The Editor,
The way teachers interact with students in B.C. may never be the same again. My mom was a teacher, and I'm a child of the '60s. If you're my age, you know the level of commitment and dedication teachers had.
My mother worried over her students as if they were her own. She often took responsibility when parents wouldn't or couldn't.
Giving of her own time, sometimes just holding a child's hand at the end of the lane waiting for a parent who had to work overtime, she'd explain, "Oh, I had lot's to do anyway."
This sort of dedication by teachers at the time was a reasonable expectation. Very few other professions consider this sort of giving of one's self reasonable.
Although those days are long gone, the government and people of B.C. up until this point still got a great deal from teachers. By passing back to work legislation, the government is taking away from students and parents, the best deal they ever had. The school yard will be a very different place after this dispute is mandated.

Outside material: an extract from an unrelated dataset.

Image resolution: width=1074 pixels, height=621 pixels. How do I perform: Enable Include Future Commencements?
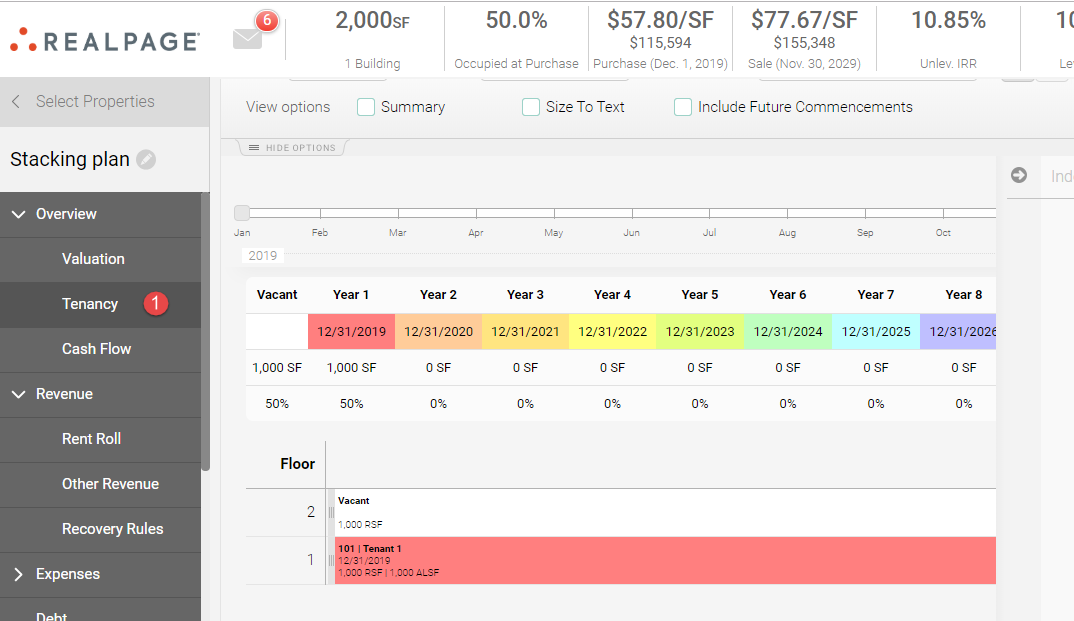682,106
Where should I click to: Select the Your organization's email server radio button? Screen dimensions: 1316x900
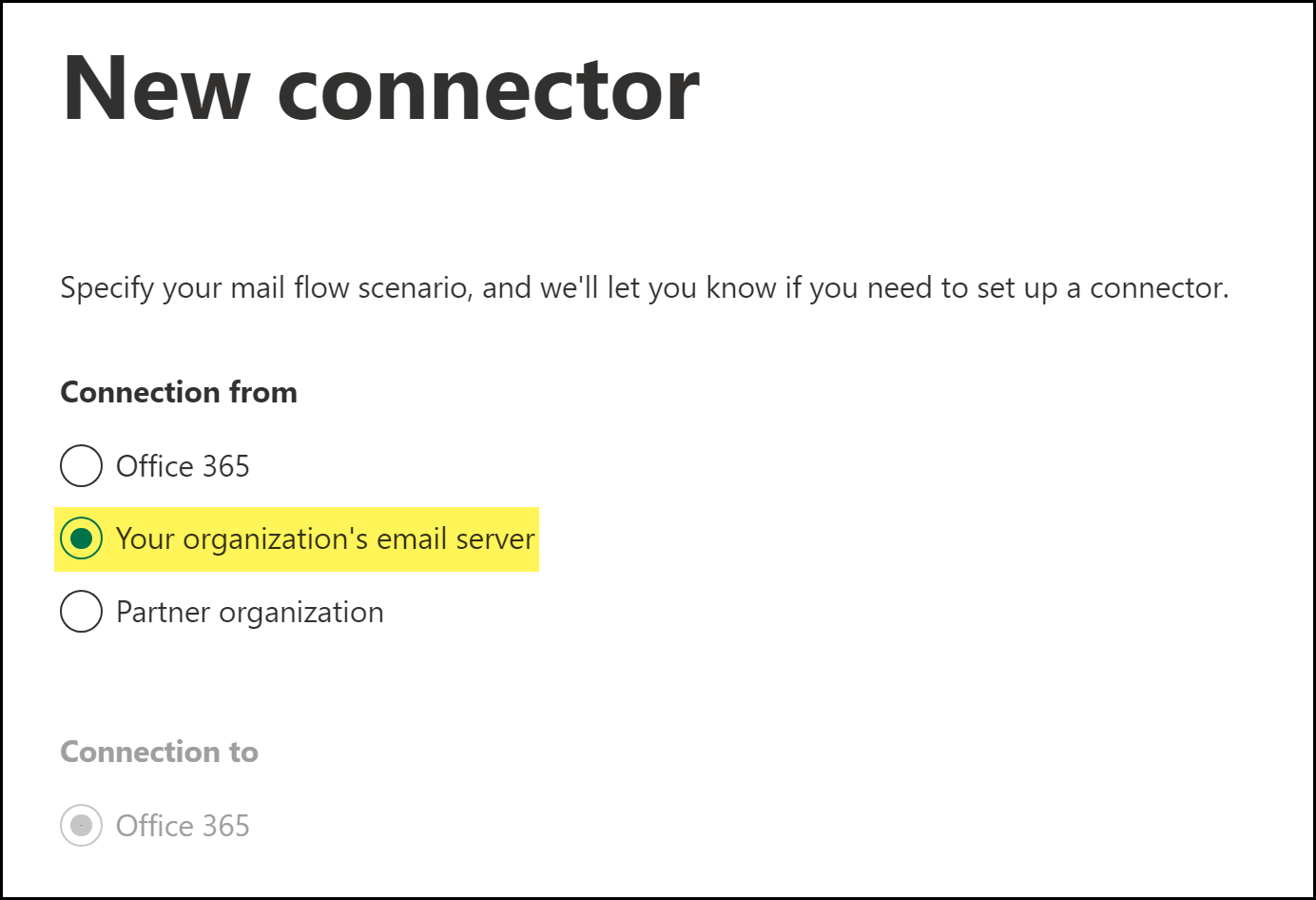point(81,538)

We've all seen it in labour disputes in the past. Both sides sift through the less important issues and claim the high ground wherever they can. The rhetoric gets louder as the deadline to end negotiations looms. Both sides start drawing lines in the sand. A lock out or strike seems inevitable, and then, when all seems lost, a deal is stuck.
When that process isn't allowed to happen and one side is shoved in the corner, they feel they have everything to lose and that is exactly what the government has done to teachers.
In the end, the heavy hand of the government will prevail, all be it battered and bruised. Teachers will have a new perspective of what's reasonable to give of oneself, and students will be just that much further away from what was reasonable.